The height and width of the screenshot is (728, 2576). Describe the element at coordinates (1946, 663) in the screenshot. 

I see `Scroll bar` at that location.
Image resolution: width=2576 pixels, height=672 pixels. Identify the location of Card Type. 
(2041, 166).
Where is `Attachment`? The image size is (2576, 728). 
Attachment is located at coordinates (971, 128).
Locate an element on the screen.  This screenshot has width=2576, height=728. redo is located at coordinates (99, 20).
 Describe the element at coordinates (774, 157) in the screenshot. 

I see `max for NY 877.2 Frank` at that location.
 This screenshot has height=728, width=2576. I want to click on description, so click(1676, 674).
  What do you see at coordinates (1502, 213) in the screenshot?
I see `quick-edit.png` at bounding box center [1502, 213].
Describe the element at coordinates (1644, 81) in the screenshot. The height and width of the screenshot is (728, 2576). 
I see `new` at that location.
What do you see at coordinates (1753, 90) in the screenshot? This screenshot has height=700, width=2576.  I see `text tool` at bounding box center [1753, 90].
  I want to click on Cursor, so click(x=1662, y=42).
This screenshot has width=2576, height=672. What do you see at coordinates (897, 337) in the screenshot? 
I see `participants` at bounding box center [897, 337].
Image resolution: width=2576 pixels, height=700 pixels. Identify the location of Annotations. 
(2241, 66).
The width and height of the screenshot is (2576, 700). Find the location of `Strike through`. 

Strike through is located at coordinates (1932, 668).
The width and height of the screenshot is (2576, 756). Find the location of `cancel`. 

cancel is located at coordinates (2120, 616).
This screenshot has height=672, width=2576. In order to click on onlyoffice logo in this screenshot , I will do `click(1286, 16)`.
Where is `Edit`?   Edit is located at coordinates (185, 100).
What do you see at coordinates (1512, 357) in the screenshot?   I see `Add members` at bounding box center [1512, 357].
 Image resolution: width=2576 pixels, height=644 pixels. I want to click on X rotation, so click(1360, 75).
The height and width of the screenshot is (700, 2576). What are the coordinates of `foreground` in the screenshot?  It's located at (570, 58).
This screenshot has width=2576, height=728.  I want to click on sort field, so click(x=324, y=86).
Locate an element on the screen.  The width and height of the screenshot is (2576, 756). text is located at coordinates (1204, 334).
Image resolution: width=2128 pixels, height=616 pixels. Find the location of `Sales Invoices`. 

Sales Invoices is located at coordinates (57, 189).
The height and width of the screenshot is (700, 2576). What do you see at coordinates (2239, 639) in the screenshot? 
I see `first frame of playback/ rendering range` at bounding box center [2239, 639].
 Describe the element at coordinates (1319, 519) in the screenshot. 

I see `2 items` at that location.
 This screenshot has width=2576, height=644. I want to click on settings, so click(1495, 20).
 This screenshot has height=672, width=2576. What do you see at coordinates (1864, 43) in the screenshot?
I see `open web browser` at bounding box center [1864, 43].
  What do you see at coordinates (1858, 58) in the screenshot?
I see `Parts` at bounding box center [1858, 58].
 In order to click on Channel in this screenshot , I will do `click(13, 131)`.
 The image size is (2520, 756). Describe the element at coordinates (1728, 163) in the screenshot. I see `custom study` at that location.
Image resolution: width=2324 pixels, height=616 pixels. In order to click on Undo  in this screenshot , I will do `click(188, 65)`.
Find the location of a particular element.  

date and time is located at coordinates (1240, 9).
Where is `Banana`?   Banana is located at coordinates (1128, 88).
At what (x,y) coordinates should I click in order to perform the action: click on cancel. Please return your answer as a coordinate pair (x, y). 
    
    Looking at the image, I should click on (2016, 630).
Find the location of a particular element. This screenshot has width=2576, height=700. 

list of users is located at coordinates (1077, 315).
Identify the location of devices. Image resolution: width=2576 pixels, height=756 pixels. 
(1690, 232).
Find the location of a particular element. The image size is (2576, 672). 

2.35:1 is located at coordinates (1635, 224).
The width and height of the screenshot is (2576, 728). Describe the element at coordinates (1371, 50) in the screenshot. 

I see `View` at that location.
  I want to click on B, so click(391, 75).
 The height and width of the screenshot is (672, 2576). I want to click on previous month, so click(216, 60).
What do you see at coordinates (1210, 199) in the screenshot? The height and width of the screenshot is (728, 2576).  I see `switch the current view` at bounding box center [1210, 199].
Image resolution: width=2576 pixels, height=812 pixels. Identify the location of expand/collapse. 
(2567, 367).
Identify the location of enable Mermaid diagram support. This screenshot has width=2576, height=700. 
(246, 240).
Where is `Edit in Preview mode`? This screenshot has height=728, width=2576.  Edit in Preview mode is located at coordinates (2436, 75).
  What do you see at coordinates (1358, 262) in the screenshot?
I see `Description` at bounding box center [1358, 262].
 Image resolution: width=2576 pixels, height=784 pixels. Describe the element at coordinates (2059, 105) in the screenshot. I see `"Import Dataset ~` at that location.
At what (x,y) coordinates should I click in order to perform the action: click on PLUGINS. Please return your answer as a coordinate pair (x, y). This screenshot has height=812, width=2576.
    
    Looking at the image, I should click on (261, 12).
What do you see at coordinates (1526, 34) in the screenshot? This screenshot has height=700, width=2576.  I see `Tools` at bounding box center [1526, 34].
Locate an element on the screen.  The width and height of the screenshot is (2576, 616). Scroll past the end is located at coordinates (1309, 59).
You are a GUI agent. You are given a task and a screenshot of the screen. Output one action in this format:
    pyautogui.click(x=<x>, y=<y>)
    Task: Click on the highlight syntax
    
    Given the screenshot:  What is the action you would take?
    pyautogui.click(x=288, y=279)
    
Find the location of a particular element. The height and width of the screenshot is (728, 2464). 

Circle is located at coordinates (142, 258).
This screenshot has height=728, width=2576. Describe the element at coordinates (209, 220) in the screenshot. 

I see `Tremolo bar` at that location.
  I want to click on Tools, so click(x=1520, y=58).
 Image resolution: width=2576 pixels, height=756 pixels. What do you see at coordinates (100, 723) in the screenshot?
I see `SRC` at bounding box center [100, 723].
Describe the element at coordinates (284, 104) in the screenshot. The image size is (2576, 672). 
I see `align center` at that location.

###

TASK DIRECTIONS
Print the lines above again word for word, all of them from first to last.

PROBLEM SOLUTION
The height and width of the screenshot is (728, 2576). Describe the element at coordinates (1946, 663) in the screenshot. 

I see `Scroll bar` at that location.
Image resolution: width=2576 pixels, height=672 pixels. Identify the location of Card Type. 
(2041, 166).
Where is `Attachment`? The image size is (2576, 728). 
Attachment is located at coordinates (971, 128).
Locate an element on the screen.  This screenshot has width=2576, height=728. redo is located at coordinates (99, 20).
 Describe the element at coordinates (774, 157) in the screenshot. 

I see `max for NY 877.2 Frank` at that location.
 This screenshot has height=728, width=2576. I want to click on description, so click(1676, 674).
  What do you see at coordinates (1502, 213) in the screenshot?
I see `quick-edit.png` at bounding box center [1502, 213].
Describe the element at coordinates (1644, 81) in the screenshot. The height and width of the screenshot is (728, 2576). 
I see `new` at that location.
What do you see at coordinates (1753, 90) in the screenshot? This screenshot has height=700, width=2576.  I see `text tool` at bounding box center [1753, 90].
  I want to click on Cursor, so click(x=1662, y=42).
This screenshot has width=2576, height=672. What do you see at coordinates (897, 337) in the screenshot? 
I see `participants` at bounding box center [897, 337].
Image resolution: width=2576 pixels, height=700 pixels. Identify the location of Annotations. 
(2241, 66).
The width and height of the screenshot is (2576, 700). Find the location of `Strike through`. 

Strike through is located at coordinates (1932, 668).
The width and height of the screenshot is (2576, 756). Find the location of `cancel`. 

cancel is located at coordinates (2120, 616).
This screenshot has height=672, width=2576. In order to click on onlyoffice logo in this screenshot , I will do `click(1286, 16)`.
Where is `Edit`?   Edit is located at coordinates (185, 100).
What do you see at coordinates (1512, 357) in the screenshot?   I see `Add members` at bounding box center [1512, 357].
 Image resolution: width=2576 pixels, height=644 pixels. I want to click on X rotation, so click(1360, 75).
The height and width of the screenshot is (700, 2576). What are the coordinates of `foreground` in the screenshot?  It's located at (570, 58).
This screenshot has width=2576, height=728.  I want to click on sort field, so click(x=324, y=86).
Locate an element on the screen.  The width and height of the screenshot is (2576, 756). text is located at coordinates (1204, 334).
Image resolution: width=2128 pixels, height=616 pixels. Find the location of `Sales Invoices`. 

Sales Invoices is located at coordinates (57, 189).
The height and width of the screenshot is (700, 2576). What do you see at coordinates (2239, 639) in the screenshot? 
I see `first frame of playback/ rendering range` at bounding box center [2239, 639].
 Describe the element at coordinates (1319, 519) in the screenshot. 

I see `2 items` at that location.
 This screenshot has width=2576, height=644. I want to click on settings, so click(1495, 20).
 This screenshot has height=672, width=2576. What do you see at coordinates (1864, 43) in the screenshot?
I see `open web browser` at bounding box center [1864, 43].
  What do you see at coordinates (1858, 58) in the screenshot?
I see `Parts` at bounding box center [1858, 58].
 In order to click on Channel in this screenshot , I will do `click(13, 131)`.
 The image size is (2520, 756). Describe the element at coordinates (1728, 163) in the screenshot. I see `custom study` at that location.
Image resolution: width=2324 pixels, height=616 pixels. In order to click on Undo  in this screenshot , I will do `click(188, 65)`.
Find the location of a particular element.  

date and time is located at coordinates (1240, 9).
Where is `Banana`?   Banana is located at coordinates (1128, 88).
At what (x,y) coordinates should I click in order to perform the action: click on cancel. Please return your answer as a coordinate pair (x, y). 
    
    Looking at the image, I should click on (2016, 630).
Find the location of a particular element. This screenshot has width=2576, height=700. 

list of users is located at coordinates (1077, 315).
Identify the location of devices. Image resolution: width=2576 pixels, height=756 pixels. 
(1690, 232).
Find the location of a particular element. The image size is (2576, 672). 

2.35:1 is located at coordinates (1635, 224).
The width and height of the screenshot is (2576, 728). Describe the element at coordinates (1371, 50) in the screenshot. 

I see `View` at that location.
  I want to click on B, so click(391, 75).
 The height and width of the screenshot is (672, 2576). I want to click on previous month, so click(216, 60).
What do you see at coordinates (1210, 199) in the screenshot? The height and width of the screenshot is (728, 2576).  I see `switch the current view` at bounding box center [1210, 199].
Image resolution: width=2576 pixels, height=812 pixels. Identify the location of expand/collapse. 
(2567, 367).
Identify the location of enable Mermaid diagram support. This screenshot has width=2576, height=700. 
(246, 240).
Where is `Edit in Preview mode`? This screenshot has height=728, width=2576.  Edit in Preview mode is located at coordinates (2436, 75).
  What do you see at coordinates (1358, 262) in the screenshot?
I see `Description` at bounding box center [1358, 262].
 Image resolution: width=2576 pixels, height=784 pixels. Describe the element at coordinates (2059, 105) in the screenshot. I see `"Import Dataset ~` at that location.
At what (x,y) coordinates should I click in order to perform the action: click on PLUGINS. Please return your answer as a coordinate pair (x, y). This screenshot has height=812, width=2576.
    
    Looking at the image, I should click on (261, 12).
What do you see at coordinates (1526, 34) in the screenshot? This screenshot has height=700, width=2576.  I see `Tools` at bounding box center [1526, 34].
Locate an element on the screen.  The width and height of the screenshot is (2576, 616). Scroll past the end is located at coordinates (1309, 59).
You are a GUI agent. You are given a task and a screenshot of the screen. Output one action in this format:
    pyautogui.click(x=<x>, y=<y>)
    Task: Click on the highlight syntax
    
    Given the screenshot:  What is the action you would take?
    pyautogui.click(x=288, y=279)
    
Find the location of a particular element. The height and width of the screenshot is (728, 2464). 

Circle is located at coordinates (142, 258).
This screenshot has height=728, width=2576. Describe the element at coordinates (209, 220) in the screenshot. 

I see `Tremolo bar` at that location.
  I want to click on Tools, so click(x=1520, y=58).
 Image resolution: width=2576 pixels, height=756 pixels. What do you see at coordinates (100, 723) in the screenshot?
I see `SRC` at bounding box center [100, 723].
Describe the element at coordinates (284, 104) in the screenshot. The image size is (2576, 672). 
I see `align center` at that location.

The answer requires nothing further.